── INFORMATION SUPPLIED ──

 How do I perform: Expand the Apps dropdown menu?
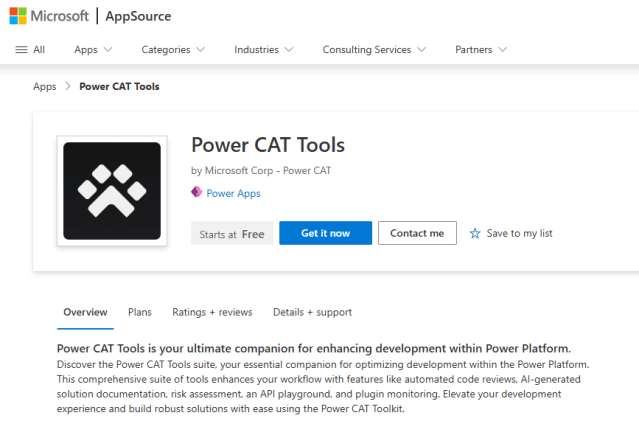click(93, 50)
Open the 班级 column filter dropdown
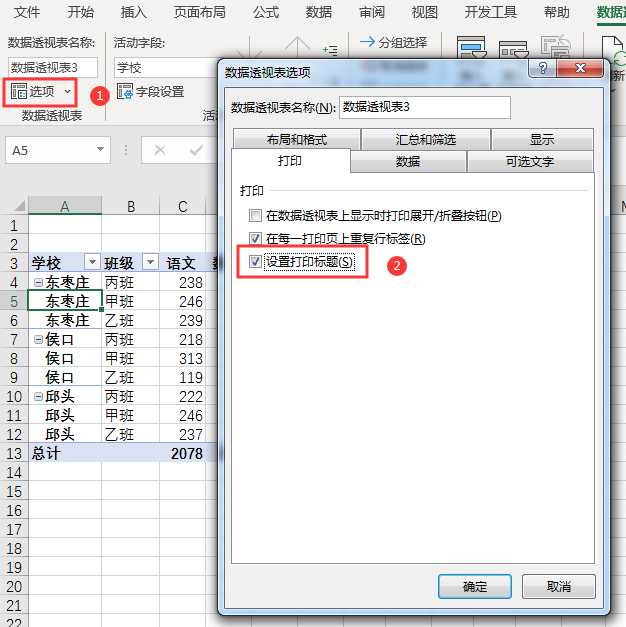Screen dimensions: 626x627 (x=150, y=263)
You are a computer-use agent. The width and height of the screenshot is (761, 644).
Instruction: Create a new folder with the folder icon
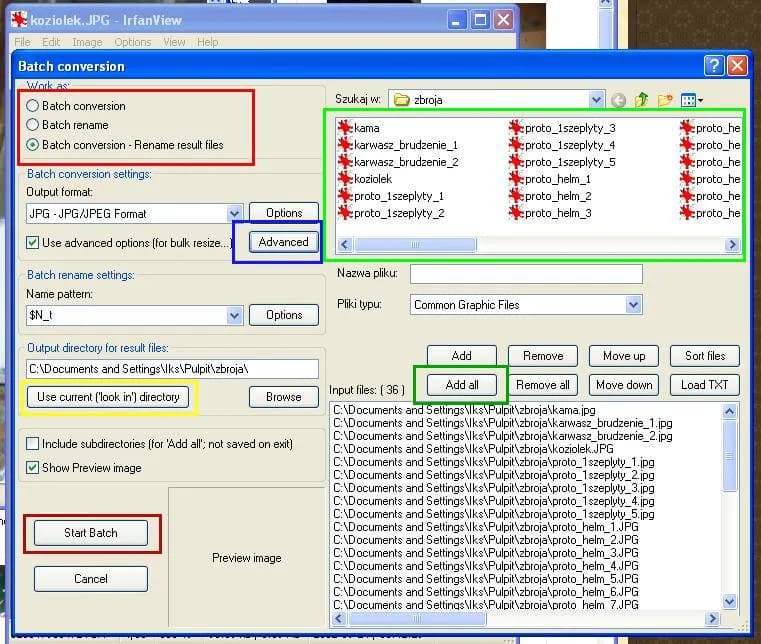coord(664,100)
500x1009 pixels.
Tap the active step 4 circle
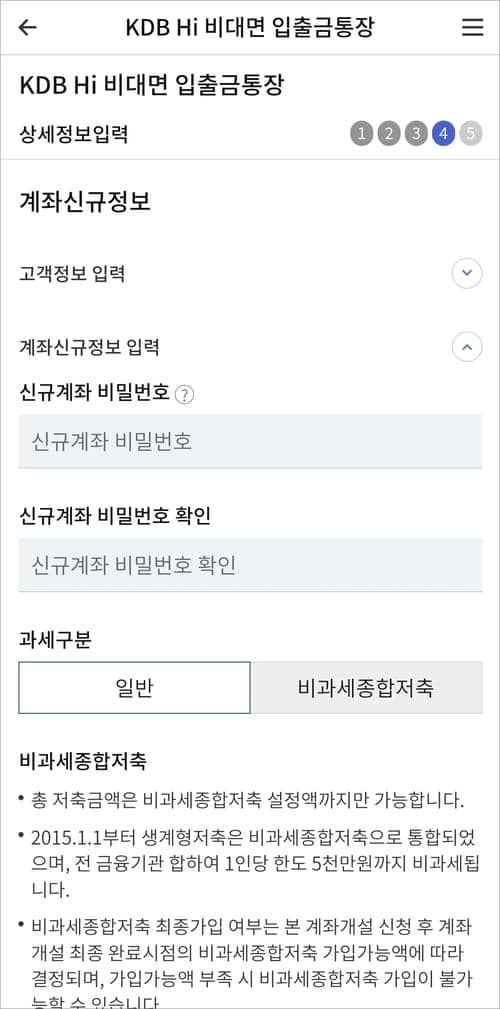coord(443,134)
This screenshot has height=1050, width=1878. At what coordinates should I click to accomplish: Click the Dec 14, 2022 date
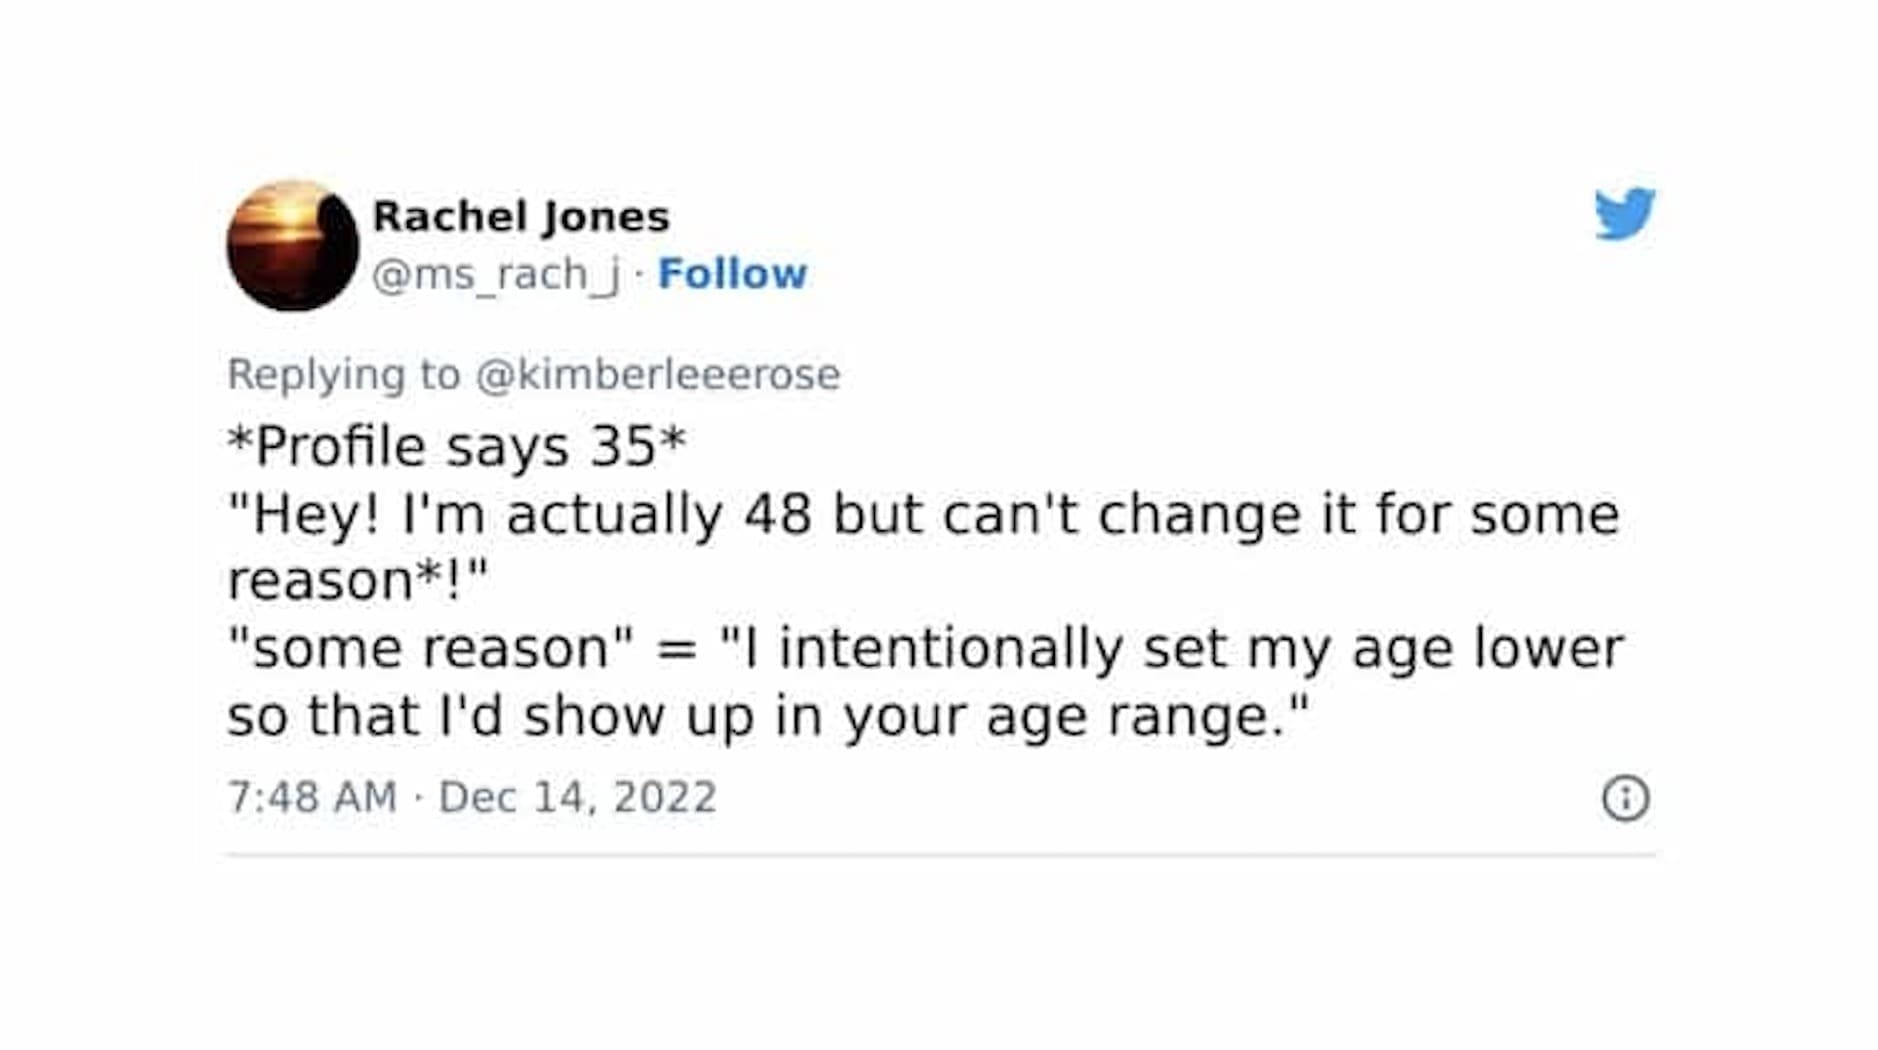click(578, 798)
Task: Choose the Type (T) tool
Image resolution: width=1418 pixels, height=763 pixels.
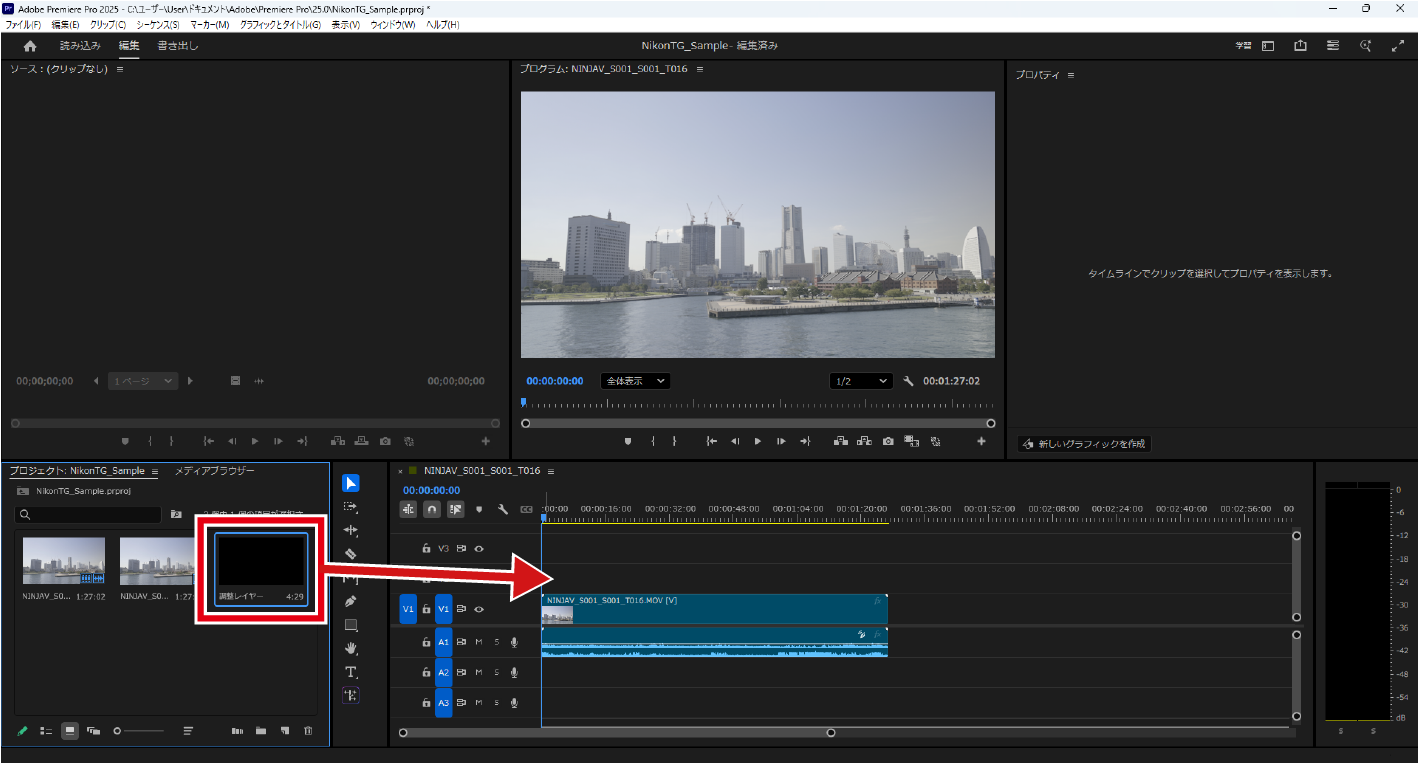Action: [351, 672]
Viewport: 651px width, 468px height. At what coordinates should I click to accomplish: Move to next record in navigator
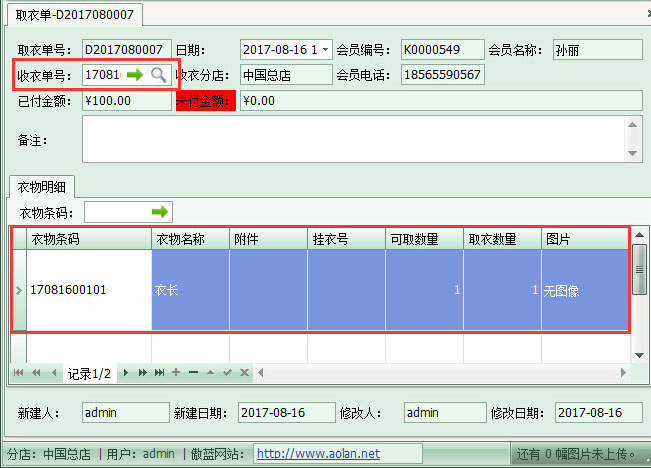tap(126, 372)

───

TASK ITEM: Only the lines from the one that holds "Open the 班级 column filter dropdown" through the end of the records above should be printed again, exactly as they are. Leave out the pictures.

WRITTEN SOLUTION:
Open the 班级 column filter dropdown
Screen dimensions: 626x627 (x=150, y=263)
You are a computer-use agent. The width and height of the screenshot is (761, 644).
Instruction: Create a new folder with the folder icon
coord(664,100)
500x1009 pixels.
Tap the active step 4 circle
coord(443,134)
This screenshot has height=1050, width=1878. At what coordinates should I click to accomplish: Click the Dec 14, 2022 date
click(578, 798)
Task: Choose the Type (T) tool
Image resolution: width=1418 pixels, height=763 pixels.
Action: [351, 672]
Viewport: 651px width, 468px height. At what coordinates should I click to accomplish: Move to next record in navigator
tap(126, 372)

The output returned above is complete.